Словесные ряды ключевых слов неизбежно выводят на ту же апокалиптическую идею рассказа.

Безумие . «Ужас, измученный мозг, тяжёлый бред, обезумевшая земля, безумные люди, лошадь с красными безумными глазами, бездну ужаса и безумия, трое суток сатанинский грохот и визг окутывал нас тучей безумия, отделял нас от земли, от неба, от своих; одинокий, дрожащий от ужаса, безумный. Много сумасшедших. Больше, чем раненых».
Жара . «Зной, солнце, огненно, беспощадный огонь, кровавый свет, запёкшиеся губы, раскалённый воздух, страшное солнце, иссушающий жар, обожжённые затылки, горячие штыки, солнечный удар».

Люди . «Армия немых, глухи, слепы, точно не живые люди это шли, а армия бесплотных теней; не голова, а какой-то странный и необыкновенный шар; бесконечные молчаливые ряды, кучка серых людей, как в копченом мясе, как лунатики, он вынул револьвер и выстрелил себе в висок. Господи, у меня нет ног. Кто сказал, что нельзя убивать, жечь и грабить?»
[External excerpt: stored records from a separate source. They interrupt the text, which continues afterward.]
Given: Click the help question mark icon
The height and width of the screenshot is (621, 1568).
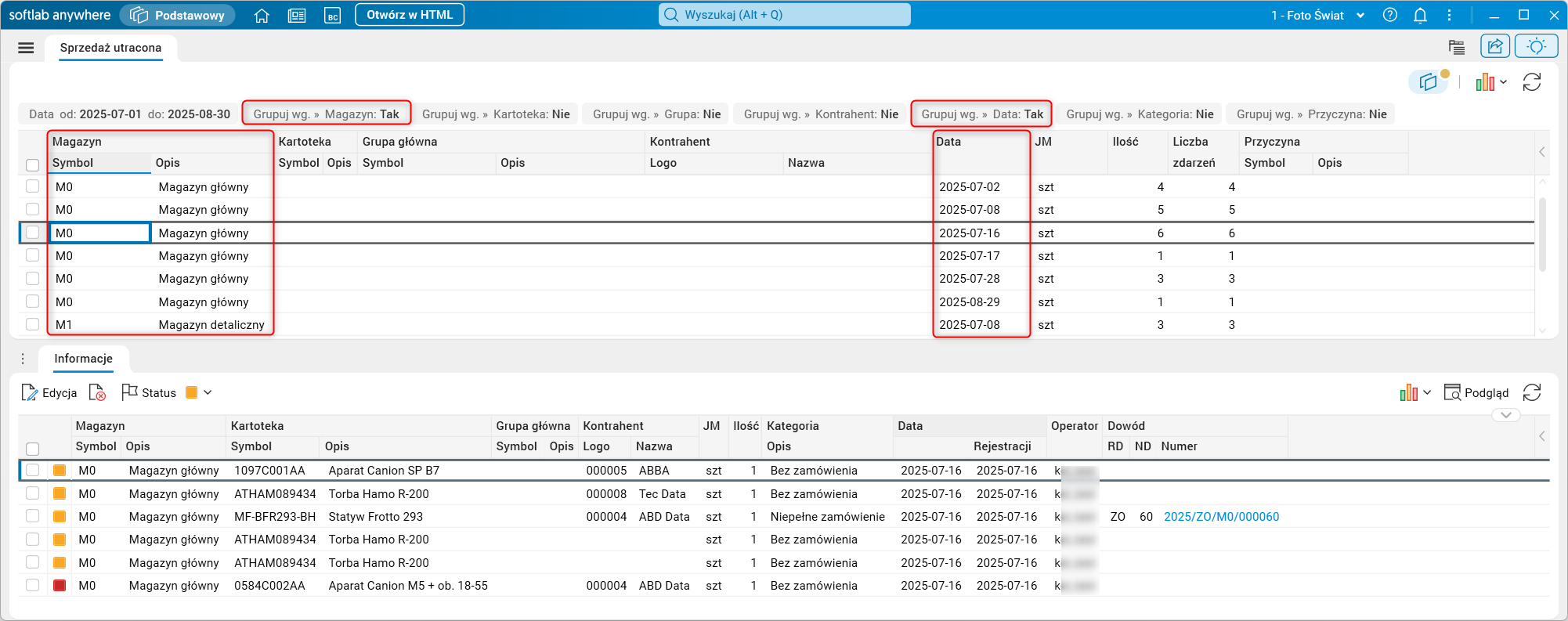Looking at the screenshot, I should click(1390, 16).
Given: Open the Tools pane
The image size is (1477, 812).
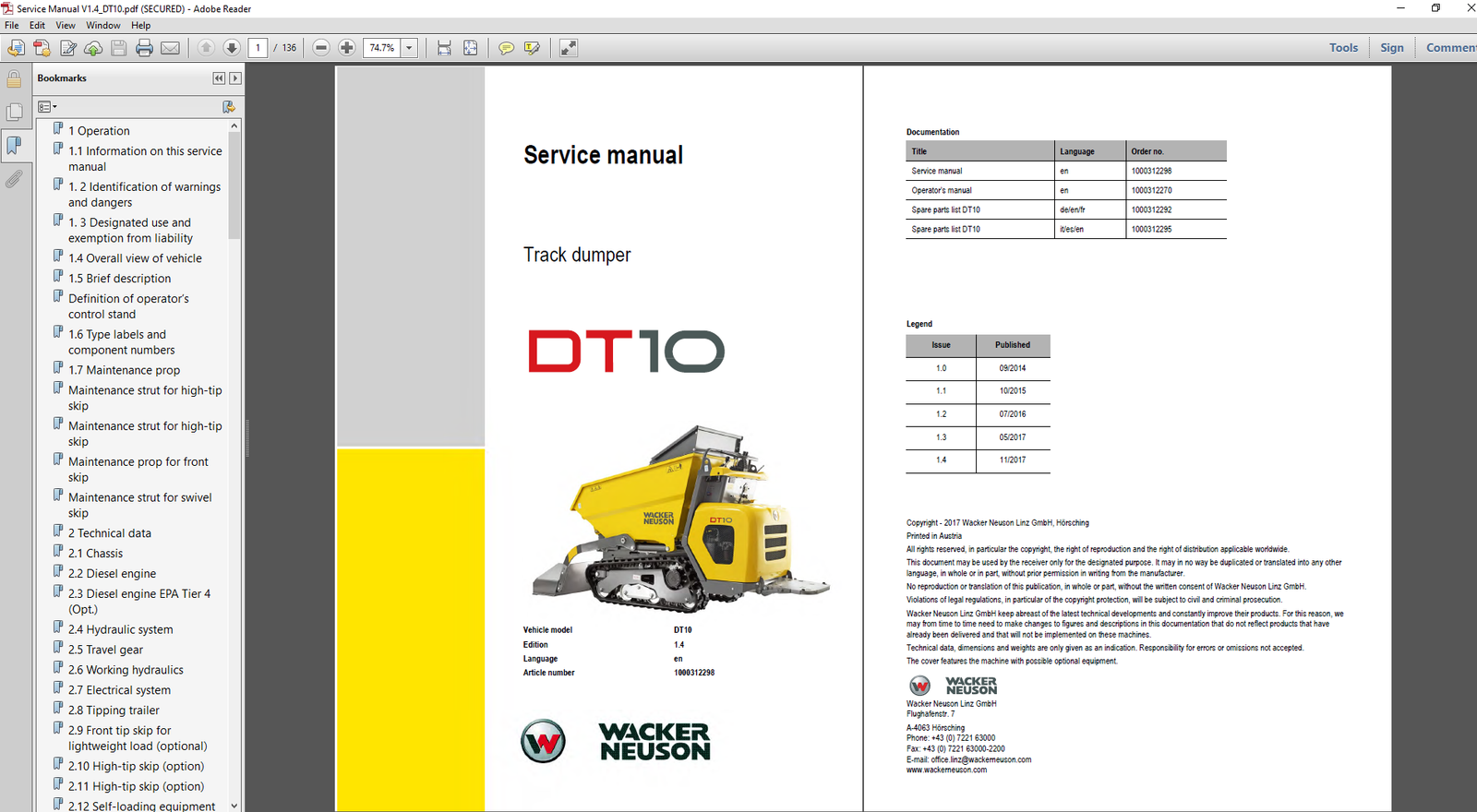Looking at the screenshot, I should tap(1343, 48).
Смерть. «Красный смех (повторяется словосочетание много раз). Губы его дергались, силясь выговорить слово, и в то же мгновение произошло что-то непонятное, чудовищное, сверхъестественное. В правую щеку мне дунуло теплым ветром, сильно качнуло меня — и только, а перед моими глазами на месте бледного лица было что-то короткое, тупое, красное, и оттуда лила кровь, словно из откупоренной бутылки, как их рисуют на плохих вывесках. И в этом коротком, красном, текущем продолжалась еще какая-то улыбка, беззубый смех — красный смех. Я узнал его, этот красный смех. Я искал и нашел его, этот красный смех. Теперь я понял, что было во всех этих изуродованных, разорванных, странных телах. Это был красный смех. Он в небе, он в солнце, и скоро он разольется по всей земле, этот красный смех! Э ту огромную бесформенную тень, поднявшуюся над миром. И с каждым нашим шагом зловеще нарастал этот дикий, неслыханный стон, не имевший видимого источника, — как будто стонал красный воздух, как будто стонали земля и небо. Но стон не утихал. Он стлался по земле — тонкий, безнадежный, похожий на детский плач или на визг тысячи заброшенных и замерзающих щенят. Как острая, бесконечная ледяная игла входил он в мозг и медленно двигался взад и вперед, взад и вперед».